Union Isn’t Liable for Members’ Postings to Union Message Board–Raggi v. Las Vegas Police

By Eric Goldman

Raggi v. Las Vegas Metropolitan Police Dept., 2009 WL 653000 (D. Nev. March 10, 2009)

Unexpectedly, we’re celebrating union week at the Technology & Marketing Law Blog. Earlier this week, I blogged that union organizers aren’t liable for trademark infringement from their online activism. Today, I’m blogging that 47 USC 230 protects unions from liability for online postings by their members.

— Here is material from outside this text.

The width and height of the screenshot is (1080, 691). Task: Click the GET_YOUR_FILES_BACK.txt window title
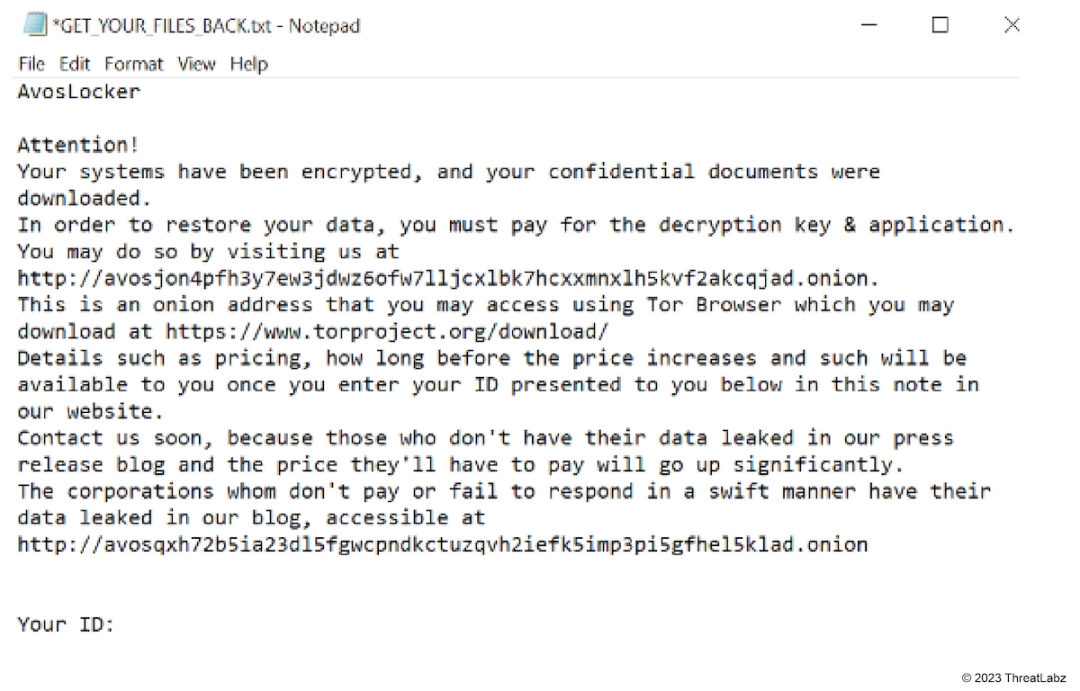point(205,26)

The plaintiff sued a variety of defendants for allegedly defaming and discriminating against the plaintiff. This particular ruling involves an SJ motion from the Las Vegas Police Protective Association (“LVPPA”), a union of Las Vegas law enforcement personnel. Two LVPPA union members allegedly posted impermissible messages to a message board operated by LVPPA, and the LVPPA did not remove the targeted messages after the plaintiff’s demand. Even with the refusal to take down the messages, this set of facts supports an easy 47 USC 230 case for the message board operator (see, e.g., Eckerd, DiMeo v. Max, Universal Communication Systems v. Lycos, Higher Balance), and frankly I think most plaintiffs are finally getting that message.

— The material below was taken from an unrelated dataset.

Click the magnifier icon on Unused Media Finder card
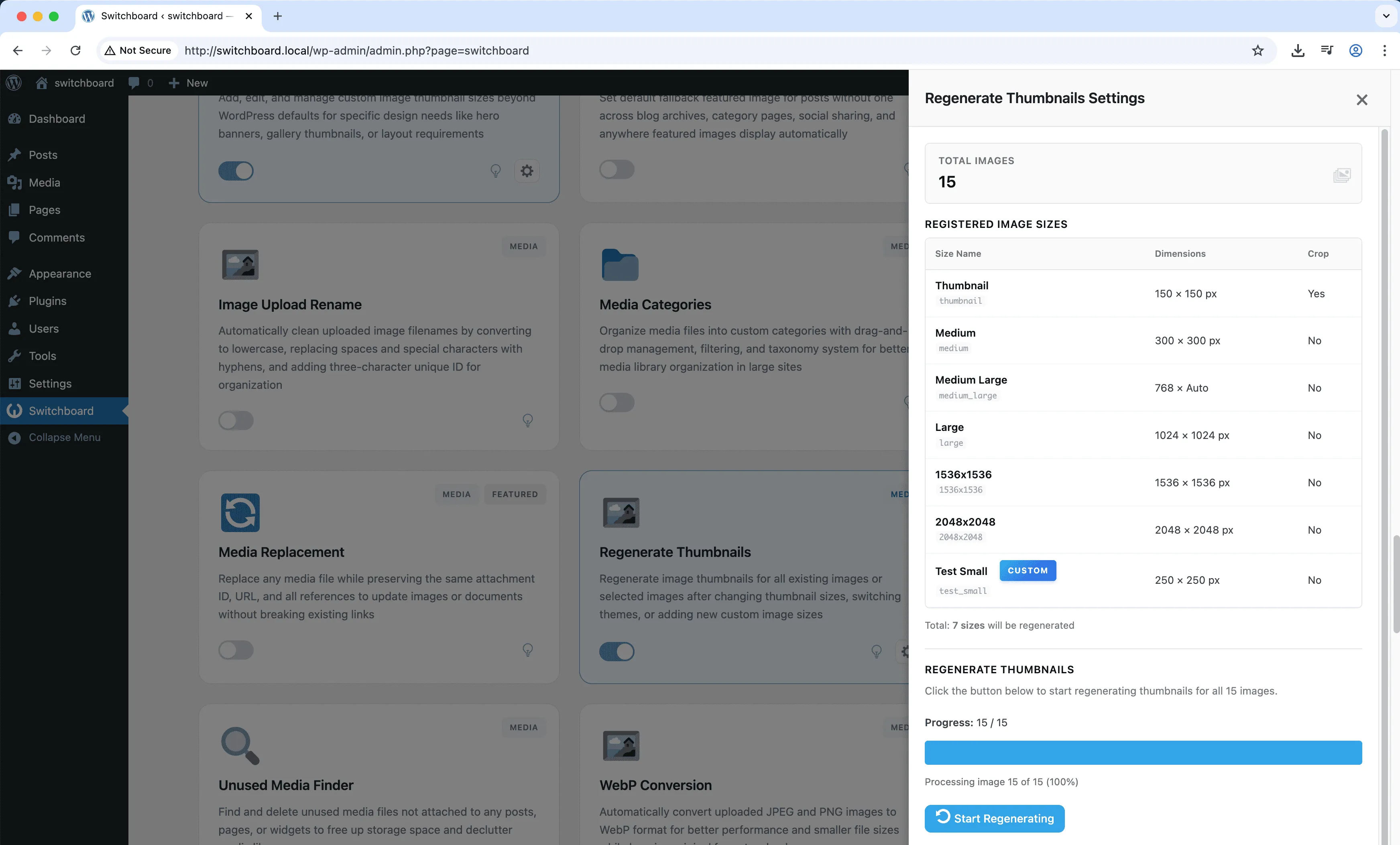 (x=240, y=745)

The complicating factor here is some caselaw suggesting that there may be a principal-agent relationship between unions and their members when members are conducting union business. Elsewhere, I’ve raised the issue of whether principal-agency relationships allow plaintiffs to bypass 47 USC 230; I think that’s still an open issue. See more discussion of this issue in my Higher Balance blog post. The court can avoid this doctrinally thorny issue because the posting members weren’t conducting union business while posting. The plaintiff argued that, by failing to remove the postings, the union ratified the members’ posts, but the court rejected that bypass as well. As a result, the court reaches the sensible result that 47 USC 230 protects unions for their members’ online postings.